Page Five Audio File

While casting an actress for the Chorus helps to give a female perspective on this overwhelmingly masculine play, an all-male cast can also convey a wealth of affects and invite a variety of responses. In Hall’s 1998 production, Jonathan McGuinness’s Katherine played a full range from “in drag and for laughs” to “an entirely sympathetic, frail and vulnerable young woman.”  George Hodson’s Katherine in Mills’s all-boys production proved “a skittish princess” teasing her long-suffering, “rather dowdy Alice (Barnaby Bos) … in cardi and pleated skirt and wearing pearls.”  

This is also achieved through the degree of agency that actresses playing Katherine are allowed, or in the connections invited through doubling. In Bogdanov’s production, Jenny Quayle doubled as Doll Tearsheet and Princess Katherine of France. Her “sullen and recalcitrant” attitude in the French lesson scene and unresponsiveness suggested that this was, “unmistakeably, preparation for an international rate of exchange.”  Doll’s flattering busses of 2 Henry IV contrasted with Katherine’s reluctant kisses of Henry V, but “the common denominator was obvious: both women are objects for sale. Wars and whores are very close, as Troilus and Cressida later reasserts.” 

Body language can speak worlds between the lines. McAnuff played on Henry’s statement, “We are the makers of manners, Kate:” “While Henry (Aaron Krohn) delivers these lines with kingly self-assurance, Princess Katherine (Bethany Jillard) receives them with discernible incredulity.”  

Just as casting an actress for the Chorus invites a female perspective, “having a female Governor of Harfleur feminized the city and provided a direct response to the horrendous threat of rape and murder that Henry had offered, his language and her body in direct connection and opposition.”   Freestone took the regendering further in her 2018 production for the Bristol Tobacco Factory, confronting the play’s masculine world by casting

“female actors in the male roles of Exeter (Alice Barclay), Montjoy (Amy Rockson), Gower (Melody Brown), Bardolph/Williams/Macmorris (Rosie Armstrong) as well as Joanne Howarth’s doubling of Burgundy and the Chorus ... But this was neither a gimmick nor an empty gesture nor did the production aim merely to install female actors into patriarchal positions of power; rather it sought to demonstrate that the world of high politics was as natural and frustrating a place for female as for male agency.”


Furthermore, Freestone empowered the princess’s role by combining it with that of the Dauphin.
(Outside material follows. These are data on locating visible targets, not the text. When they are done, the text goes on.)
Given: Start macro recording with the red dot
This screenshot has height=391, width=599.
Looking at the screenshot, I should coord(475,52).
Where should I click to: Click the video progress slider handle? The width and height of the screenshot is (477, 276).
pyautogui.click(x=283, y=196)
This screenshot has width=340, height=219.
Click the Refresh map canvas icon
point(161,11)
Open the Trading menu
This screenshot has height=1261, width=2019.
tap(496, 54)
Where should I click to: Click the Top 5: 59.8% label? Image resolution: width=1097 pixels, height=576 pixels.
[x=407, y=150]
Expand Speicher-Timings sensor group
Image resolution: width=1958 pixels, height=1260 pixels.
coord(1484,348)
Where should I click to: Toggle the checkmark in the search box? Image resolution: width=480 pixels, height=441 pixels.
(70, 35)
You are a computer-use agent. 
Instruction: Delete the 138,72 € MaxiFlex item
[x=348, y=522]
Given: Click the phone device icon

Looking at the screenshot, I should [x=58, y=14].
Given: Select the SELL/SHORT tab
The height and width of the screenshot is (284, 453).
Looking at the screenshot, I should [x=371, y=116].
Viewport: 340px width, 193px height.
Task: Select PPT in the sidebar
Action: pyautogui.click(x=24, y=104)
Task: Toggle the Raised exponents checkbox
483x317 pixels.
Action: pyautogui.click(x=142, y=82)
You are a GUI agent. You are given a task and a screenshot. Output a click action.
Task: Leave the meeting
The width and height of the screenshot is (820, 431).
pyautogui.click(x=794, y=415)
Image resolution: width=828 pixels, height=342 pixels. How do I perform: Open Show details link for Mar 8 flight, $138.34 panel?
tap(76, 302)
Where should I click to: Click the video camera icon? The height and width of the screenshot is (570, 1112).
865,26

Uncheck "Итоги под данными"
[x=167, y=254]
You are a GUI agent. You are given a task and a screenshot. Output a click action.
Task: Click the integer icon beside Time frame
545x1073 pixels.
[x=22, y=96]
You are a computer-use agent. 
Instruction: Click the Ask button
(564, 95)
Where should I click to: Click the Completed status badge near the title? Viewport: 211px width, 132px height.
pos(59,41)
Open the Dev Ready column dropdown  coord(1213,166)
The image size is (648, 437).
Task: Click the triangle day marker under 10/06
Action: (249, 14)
This Katherine was

less a blushing bride who turns swords to wedding bells in the play’s sentimental final scene, than a raging termagant with more than a dash of Joan La Pucelle [Joan of Arc] about her. Dressed in gothic black with huge buckled boots, studded gloves and a shaven head, Heledd Gwynn’s Katherine was a gutsy and rebellious presence.  

When her lover (Le Fer/Orleans), is killed by Pistol, she cradles the body and uses it, like a grotesque dummy, for the English lesson – before physically resisting Henry with anguish and despair in the wooing scene.